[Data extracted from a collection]
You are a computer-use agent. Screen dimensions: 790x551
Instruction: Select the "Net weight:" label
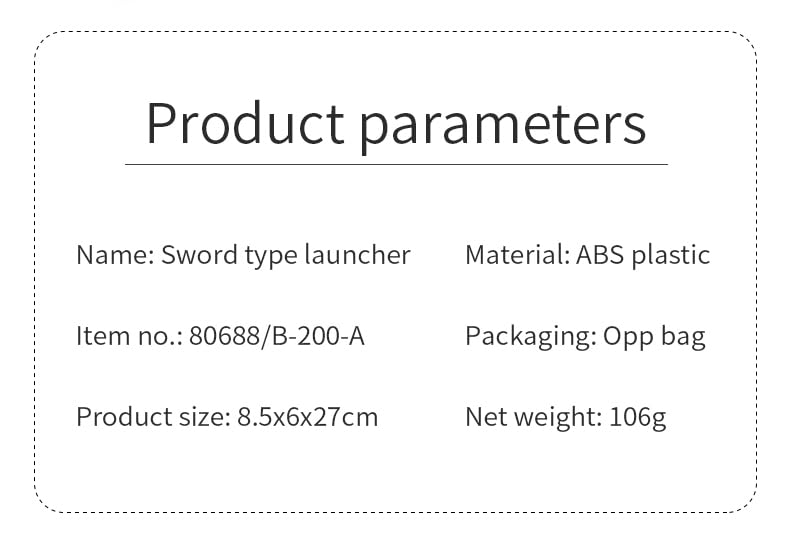(x=533, y=416)
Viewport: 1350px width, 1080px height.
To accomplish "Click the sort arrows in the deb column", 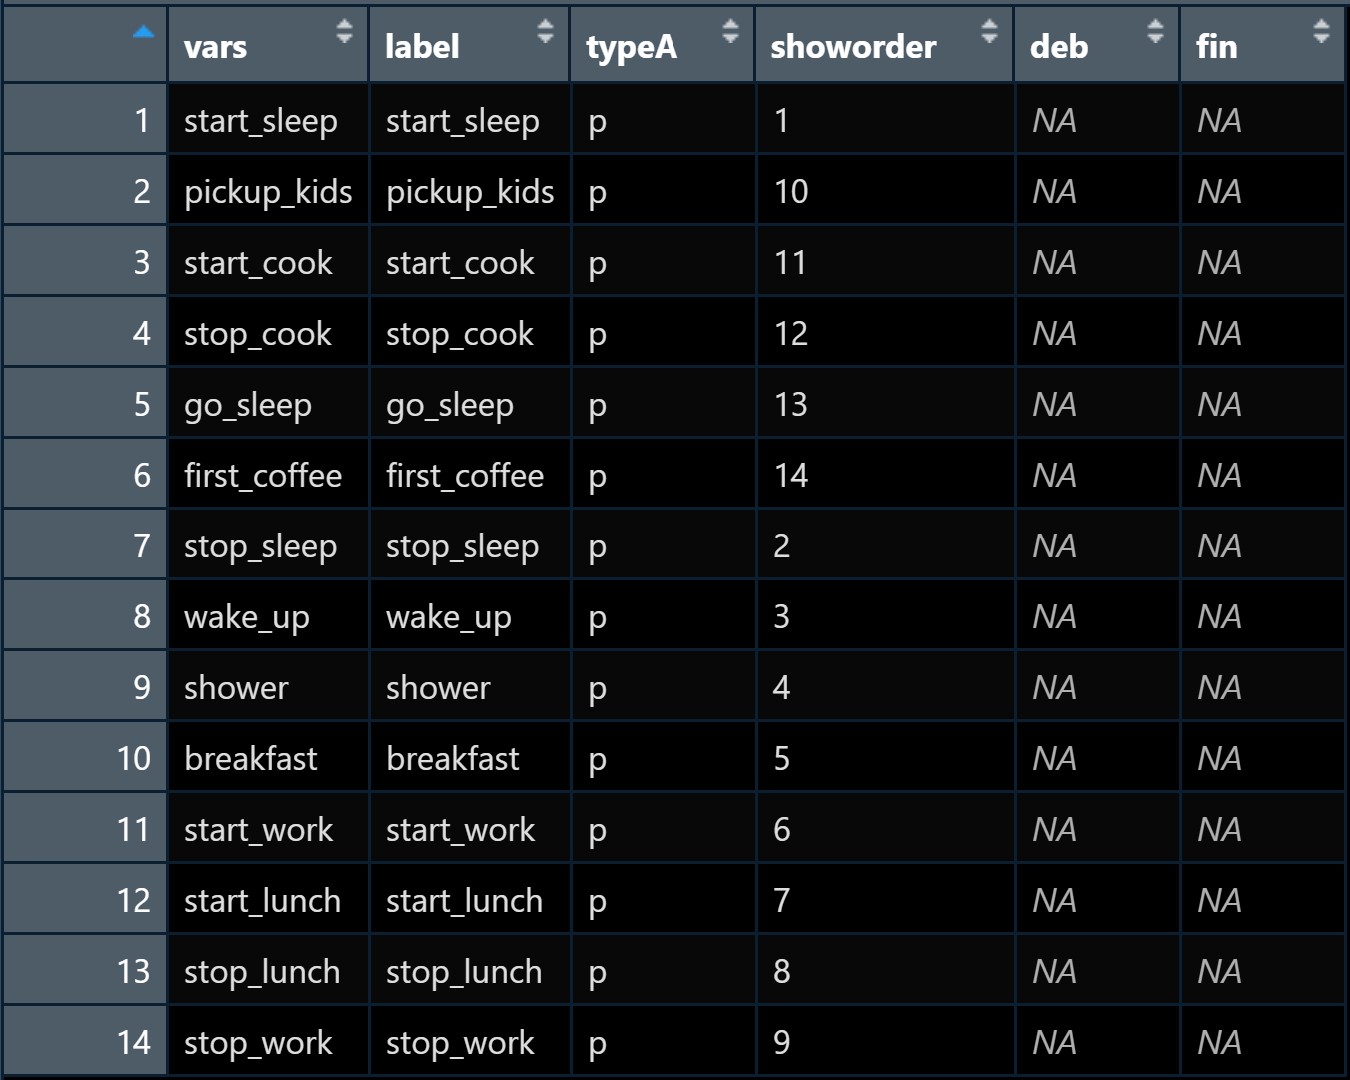I will tap(1155, 31).
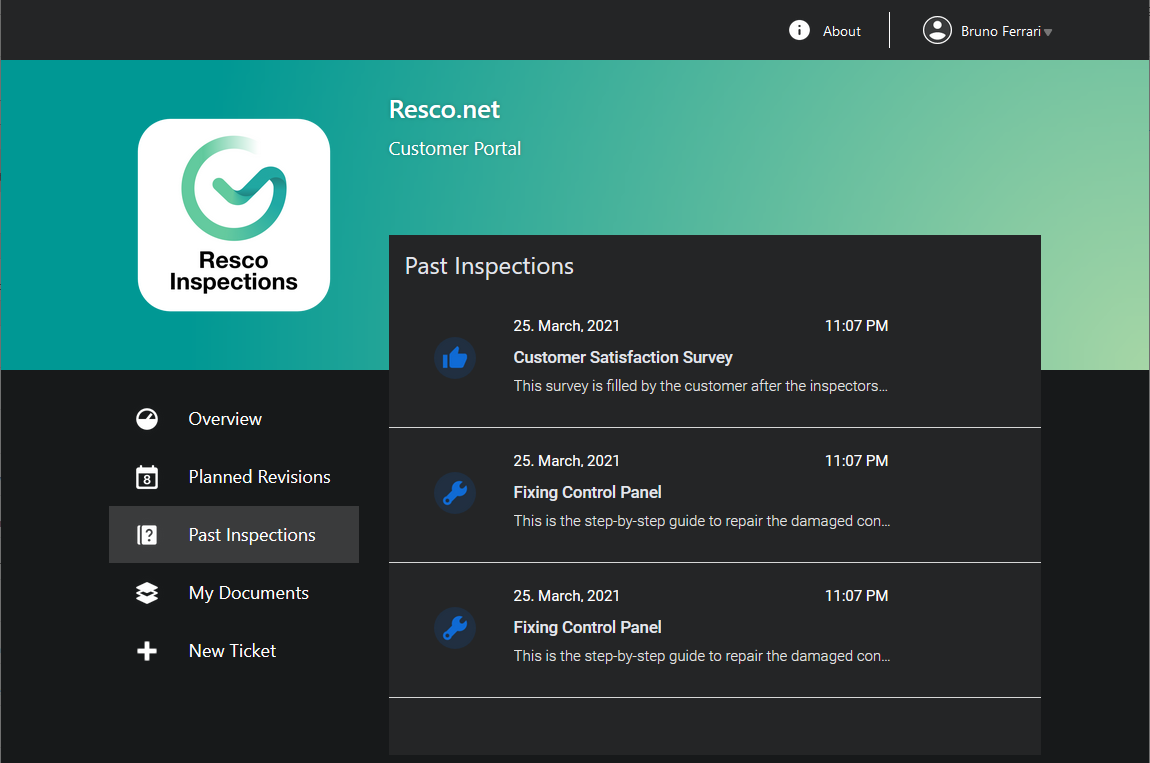The height and width of the screenshot is (763, 1150).
Task: Click the My Documents layers icon
Action: point(147,593)
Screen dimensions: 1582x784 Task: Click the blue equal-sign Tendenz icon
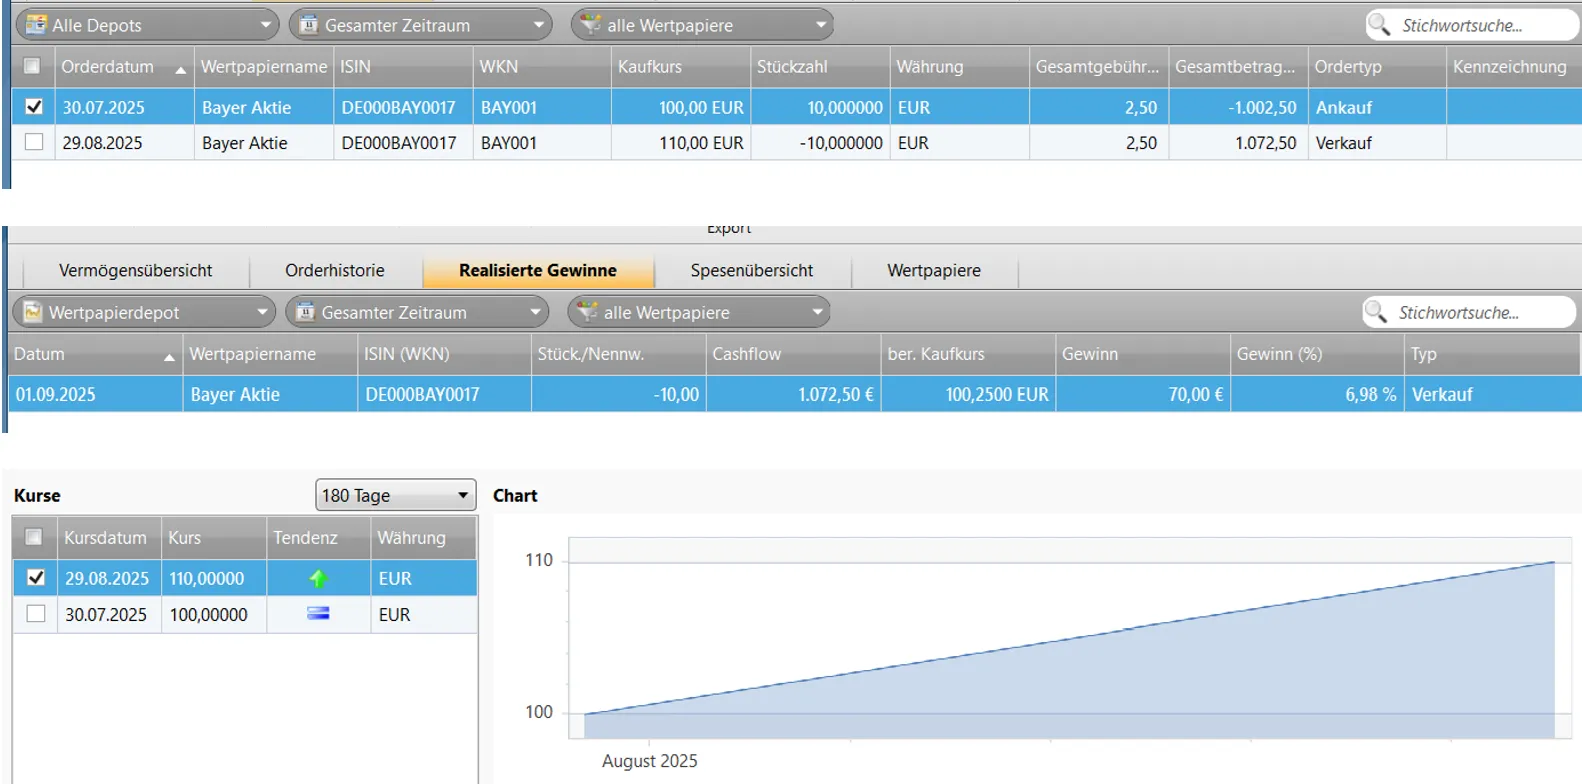(318, 614)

WHAT IS EXPECTED
The response should be the lines from the one containing "Screen dimensions: 1582x784" through the final line of the records, reproduced exactly and with every picture left out.

RESULT OF THIS EXERCISE
Screen dimensions: 1582x784 Task: Click the blue equal-sign Tendenz icon
(318, 614)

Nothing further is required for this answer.